Our other trip out was to a nearby village, Wentworth Falls.  The village takes its name from the waterfall of the same name.  Once again the weather was marginal and heavy rain was in the area.  We followed the Charles Darwin walk, named after the great man himself who walked this way as part of the HMS Beagle mission in 1836.  It was a lovely walk down and slightly strange to think that we were walking in the footsteps of Darwin, although at that time he was still 30 years away from writing that book.  It was very wet underfoot thanks to the heavy rain showers over the last few days but the views from Fletchers Look out and the path across the falls made it all worth while.  The walk back saw the heavens open again and we got drenched.
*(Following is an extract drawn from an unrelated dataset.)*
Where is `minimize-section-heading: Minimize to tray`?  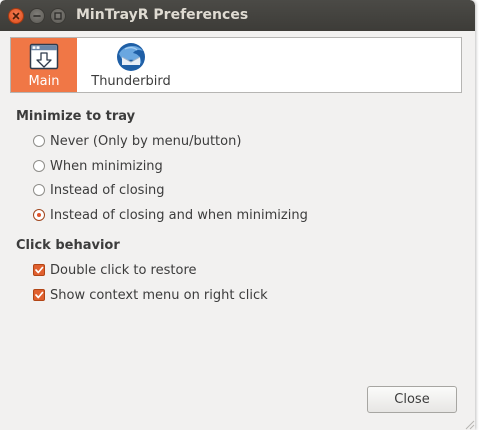
minimize-section-heading: Minimize to tray is located at coordinates (76, 116).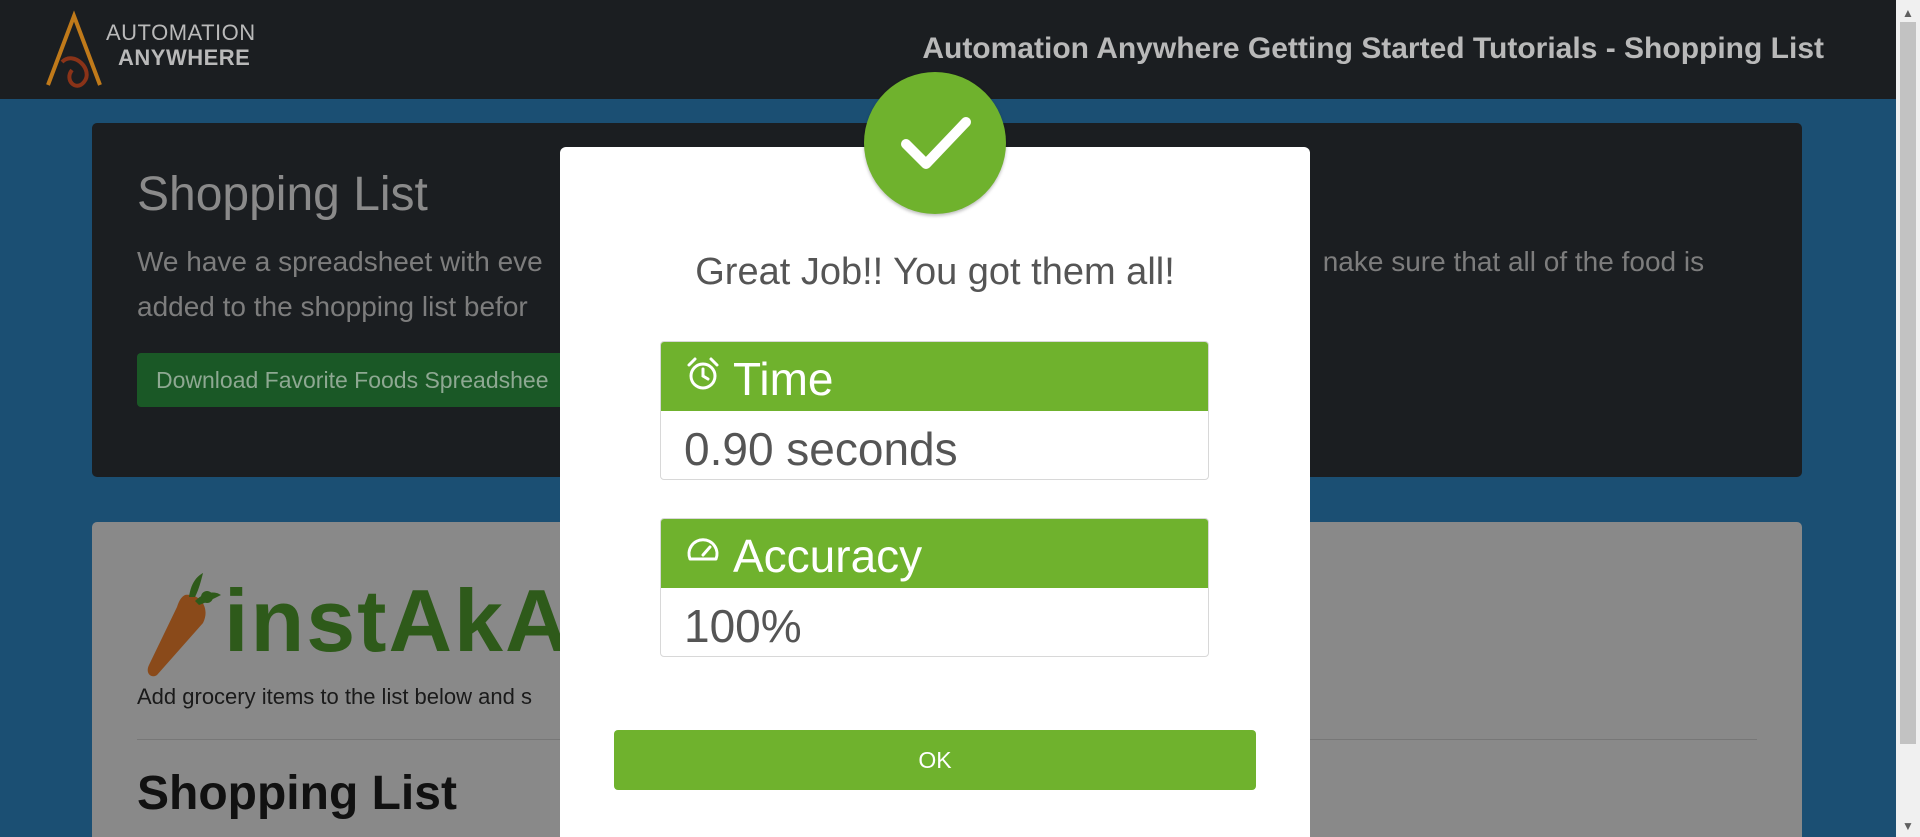  Describe the element at coordinates (340, 262) in the screenshot. I see `hero-desc-line1-left: We have a spreadsheet with eve` at that location.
Wentworth Falls on a wet day

Left:  Us in the rain close to Wentworth Falls: View out from the falls

As you may have gathered by now, Lyn loves Libraries, even the pokey little ones you often find in the UK, but especially those that do something a bit different.  The local Library in Katoomba is one example.  They had two exhibitions showing.  The first was a natural history of the Blue Mountains going way back to when fossils were living creatures.  We also learned that the Blue Mountains got its name from the blue haze which can be seen when the sun shines.  The scientific explanation is something called the Rayleigh effect.  This effect causes rays of light which impinge on small particles to be scattered in various directions.  Since the atmosphere is always laden with small particles of dust and vapour, which in the Blue Mountains also includes oil from the thousands of Eucalypt trees that grow in this area, to someone looking at the distant mountains lit by sunlight the mountains will appear blue.  Hence the Blue Mountains.  Sadly this effect was barely visible on the days we were there, more like grey.

The other exhibition featured not local artists but one by a German whose name escapes me. His specialisation is what he called “Installation Art”  What he did was take iconic buildings or objects, wrap them in paper and photograph them. You may remember him he made the papers a few years ago.  Pictures included the Reichstag wrapped in paper and string and another building……………. As you can see this had a real impression on us….NOT.  What a waste of A$5 each.  Why oh why do they not have exhibitions of work by local artists, not this tosh!

Due to the weather we only managed to explore a very small part of the Blue Mountains.  What we realised early on is that many of the south side villages sit on top of a long tall cliff edge and to stand on the side overlooking the valley below it seemed like we were looking for the sea and sand below whereas all there is are vast forests of Eucalypt and other trees.

Next stop, the capital city, Canberra.